*Text section*:

* * * *

The people in India I find to be so warm and friendly, unlike almost no other place I've seen before. There is a real honesty and warmth about them. Perfect strangers ask me to take photos of them, just because, well... I guess it's nice to have your photo taken once in a while
Today, Wednesday, we get up early and arrange a driver for the day so we can see as much of Delhi as possible before we head off to Amritsar tomorrow. Our driver Jompiram is a nice bloke and Neeta exhausts much of her Hindi capabilities on him. She's always complaining that her hindi is crap but everyone seems to understand her. She can certainly hold her own over here which is such a bonus for me as I stare dumbly at the vendors, smiling and nodding...
We head to Jama Masjid first, a beautiful mosque in Old Delhi where the floors are so hot from the sun you could fry an egg on them. Again we marvel at the architecture but are more astounded by these lovely people, poor in material wealth but so rich in spirit. These guys have got soul. We love it here for them more than anything else.

* * * *

*Data entries*:
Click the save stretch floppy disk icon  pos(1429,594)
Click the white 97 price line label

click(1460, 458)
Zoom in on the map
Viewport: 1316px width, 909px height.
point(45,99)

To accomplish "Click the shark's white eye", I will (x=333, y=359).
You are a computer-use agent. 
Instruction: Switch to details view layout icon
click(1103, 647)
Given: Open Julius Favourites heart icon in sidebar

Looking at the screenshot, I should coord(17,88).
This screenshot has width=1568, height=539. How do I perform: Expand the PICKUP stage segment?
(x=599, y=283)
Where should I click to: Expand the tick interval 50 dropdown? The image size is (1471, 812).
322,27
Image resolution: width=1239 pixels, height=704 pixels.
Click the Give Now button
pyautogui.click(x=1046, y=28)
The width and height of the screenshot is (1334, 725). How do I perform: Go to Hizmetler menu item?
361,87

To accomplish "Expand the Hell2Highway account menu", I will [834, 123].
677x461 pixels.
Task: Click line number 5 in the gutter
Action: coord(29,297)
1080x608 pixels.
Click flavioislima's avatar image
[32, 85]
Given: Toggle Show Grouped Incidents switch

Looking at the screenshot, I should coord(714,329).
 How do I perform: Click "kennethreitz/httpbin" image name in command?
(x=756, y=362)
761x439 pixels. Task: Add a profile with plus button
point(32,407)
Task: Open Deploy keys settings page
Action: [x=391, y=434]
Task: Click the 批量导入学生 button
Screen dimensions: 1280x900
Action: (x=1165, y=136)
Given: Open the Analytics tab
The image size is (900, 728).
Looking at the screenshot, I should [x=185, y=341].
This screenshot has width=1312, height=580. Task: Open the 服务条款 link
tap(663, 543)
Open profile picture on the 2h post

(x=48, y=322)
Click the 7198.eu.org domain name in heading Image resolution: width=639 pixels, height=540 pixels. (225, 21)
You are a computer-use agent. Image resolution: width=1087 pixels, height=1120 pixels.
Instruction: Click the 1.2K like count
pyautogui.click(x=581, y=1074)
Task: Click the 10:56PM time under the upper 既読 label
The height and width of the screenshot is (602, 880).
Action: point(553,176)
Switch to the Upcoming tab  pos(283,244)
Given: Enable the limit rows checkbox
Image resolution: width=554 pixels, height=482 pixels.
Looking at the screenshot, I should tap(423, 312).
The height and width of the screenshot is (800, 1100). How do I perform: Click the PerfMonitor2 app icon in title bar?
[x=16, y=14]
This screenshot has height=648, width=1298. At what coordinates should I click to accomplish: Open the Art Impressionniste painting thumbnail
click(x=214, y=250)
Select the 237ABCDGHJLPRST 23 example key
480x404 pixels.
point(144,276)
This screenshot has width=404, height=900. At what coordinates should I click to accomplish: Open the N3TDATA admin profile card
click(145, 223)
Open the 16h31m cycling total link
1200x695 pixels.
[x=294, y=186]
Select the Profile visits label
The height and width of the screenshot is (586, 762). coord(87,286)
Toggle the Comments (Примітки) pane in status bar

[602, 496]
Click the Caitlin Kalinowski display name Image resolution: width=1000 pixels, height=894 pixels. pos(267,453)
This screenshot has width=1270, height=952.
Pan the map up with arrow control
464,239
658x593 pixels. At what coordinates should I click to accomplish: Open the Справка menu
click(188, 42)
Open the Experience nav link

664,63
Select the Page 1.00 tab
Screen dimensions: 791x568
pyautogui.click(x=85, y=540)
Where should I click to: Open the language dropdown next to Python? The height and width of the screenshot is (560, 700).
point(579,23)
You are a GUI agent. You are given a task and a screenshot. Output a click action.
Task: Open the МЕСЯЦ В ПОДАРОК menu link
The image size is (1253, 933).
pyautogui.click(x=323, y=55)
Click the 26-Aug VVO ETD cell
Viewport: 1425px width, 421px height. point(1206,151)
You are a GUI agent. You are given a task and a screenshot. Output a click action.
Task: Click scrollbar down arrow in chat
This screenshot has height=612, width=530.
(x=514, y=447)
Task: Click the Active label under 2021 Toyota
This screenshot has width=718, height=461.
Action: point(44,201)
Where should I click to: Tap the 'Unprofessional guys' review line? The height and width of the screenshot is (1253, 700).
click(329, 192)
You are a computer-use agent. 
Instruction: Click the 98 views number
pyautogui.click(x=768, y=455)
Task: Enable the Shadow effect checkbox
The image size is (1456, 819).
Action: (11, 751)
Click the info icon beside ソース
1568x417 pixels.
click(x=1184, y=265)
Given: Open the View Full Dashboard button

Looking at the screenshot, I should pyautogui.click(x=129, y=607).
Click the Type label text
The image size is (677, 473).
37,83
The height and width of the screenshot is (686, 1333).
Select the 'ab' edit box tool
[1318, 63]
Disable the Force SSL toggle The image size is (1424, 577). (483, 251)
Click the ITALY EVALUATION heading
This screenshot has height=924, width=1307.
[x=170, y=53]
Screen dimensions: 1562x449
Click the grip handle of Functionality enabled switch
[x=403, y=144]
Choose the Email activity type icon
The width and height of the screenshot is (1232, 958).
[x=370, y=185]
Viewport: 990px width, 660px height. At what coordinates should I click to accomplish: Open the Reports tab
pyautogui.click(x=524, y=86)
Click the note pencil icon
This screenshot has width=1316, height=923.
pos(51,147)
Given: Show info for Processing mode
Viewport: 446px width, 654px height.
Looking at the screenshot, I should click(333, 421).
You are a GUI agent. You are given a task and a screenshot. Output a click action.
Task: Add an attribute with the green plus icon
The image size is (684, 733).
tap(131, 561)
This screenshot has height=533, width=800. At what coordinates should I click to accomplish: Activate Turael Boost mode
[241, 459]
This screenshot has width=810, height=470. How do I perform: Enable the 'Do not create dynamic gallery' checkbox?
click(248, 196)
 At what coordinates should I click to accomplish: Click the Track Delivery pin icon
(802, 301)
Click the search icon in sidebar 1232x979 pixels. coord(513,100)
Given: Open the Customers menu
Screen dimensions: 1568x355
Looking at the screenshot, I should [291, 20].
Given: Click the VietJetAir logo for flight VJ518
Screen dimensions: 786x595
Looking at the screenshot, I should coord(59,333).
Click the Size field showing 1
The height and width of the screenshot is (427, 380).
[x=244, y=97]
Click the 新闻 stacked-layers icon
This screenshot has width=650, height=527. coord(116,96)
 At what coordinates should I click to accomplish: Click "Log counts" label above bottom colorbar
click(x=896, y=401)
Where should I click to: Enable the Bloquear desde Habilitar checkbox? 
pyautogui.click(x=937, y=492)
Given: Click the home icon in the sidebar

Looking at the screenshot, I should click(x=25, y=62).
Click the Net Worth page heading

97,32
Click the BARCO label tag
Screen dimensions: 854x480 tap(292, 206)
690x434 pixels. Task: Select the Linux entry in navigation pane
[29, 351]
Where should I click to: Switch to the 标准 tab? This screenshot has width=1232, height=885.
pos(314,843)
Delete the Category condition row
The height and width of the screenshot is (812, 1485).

* * * *

*Short problem*:
Answer these questions from the travel passage about Delhi:
(a) What do perfect strangers ask the writer to do?
(b) What is the name of the driver?
(c) Which place do they visit first?
Answer only from the travel passage about Delhi.

*Solution to this problem*:
(a) Take photos of them.
(b) Jompiram.
(c) Jama Masjid, a mosque in Old Delhi.